- Google has announced a Gemini 2.5 Pro Deep Think mode that uses new research techniques to consider multiple hypotheses before responding.
- The new Deep Think mode improves the model's performance significantly across major benchmarks.
- In addition, the new Gemini 2.5 Flash AI model is cheaper and more intelligent, taking the second spot on the LMArena benchmark, just after Gemini 2.5 Pro.
On Tuesday, at the Google I/O 2025 event, the search giant announced Gemini 2.5 Pro Deep Think and a much improved version of the Gemini 2.5 Flash AI model. First, the Gemini 2.5 Pro Deep Think mode is an enhanced reasoning mode that “uses new research techniques enabling the model to consider multiple hypotheses before responding.”
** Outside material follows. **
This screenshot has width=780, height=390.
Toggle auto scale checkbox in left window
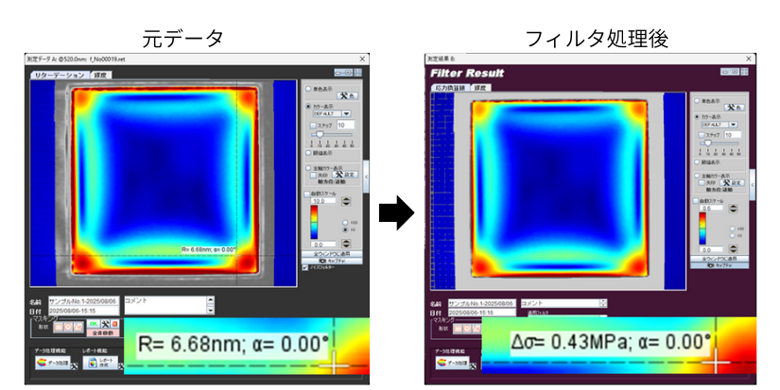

In the USAMO 2025 test, the Deep Think mode gets 49.4%, more than the standard Gemini 2.5 Pro model, which achieves 34.5%. Again, in LiveCodeBench and MMMU, the Gemini 2.5 Pro Deep Think mode outperforms its own model and OpenAI’s o3 model. It’s currently being tested with trusted partners and will be available broadly to users in the future.
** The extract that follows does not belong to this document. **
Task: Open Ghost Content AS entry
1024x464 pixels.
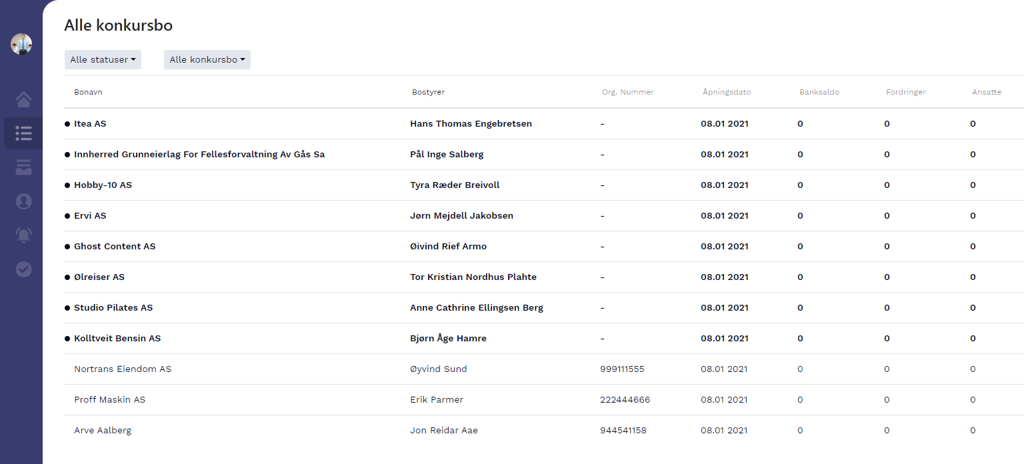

Apart from that, the new Gemini 2.5 Flash model is much more intelligent. It’s a smaller and cheaper model than the flagship Gemini 2.5 Pro model, however, its performance is impressive. On the LMArena leaderboard, the new Gemini 2.5 Flash model ranks just below Gemini 2.5 Pro with an ELO score of 1424. Gemini 2.5 Pro scores 1446.

The new Gemini 2.5 Flash model will be generally available in early June. However, you can try the preview version right away in the Gemini app, Google AI Studio, and Vertex AI. As for developers, the new Gemini 2.5 Flash model brings improved capabilities, transparency via thought summaries, and better cost-efficiency. On top of that, you can set a thinking budget for the model.
Moreover, the model supports native audio output and can switch between different voices. The audio capability is going live on the Gemini API, starting today. Google says the Gemini 2.5 Flash model is 22% more efficient than before, and it reduces the token consumption significantly.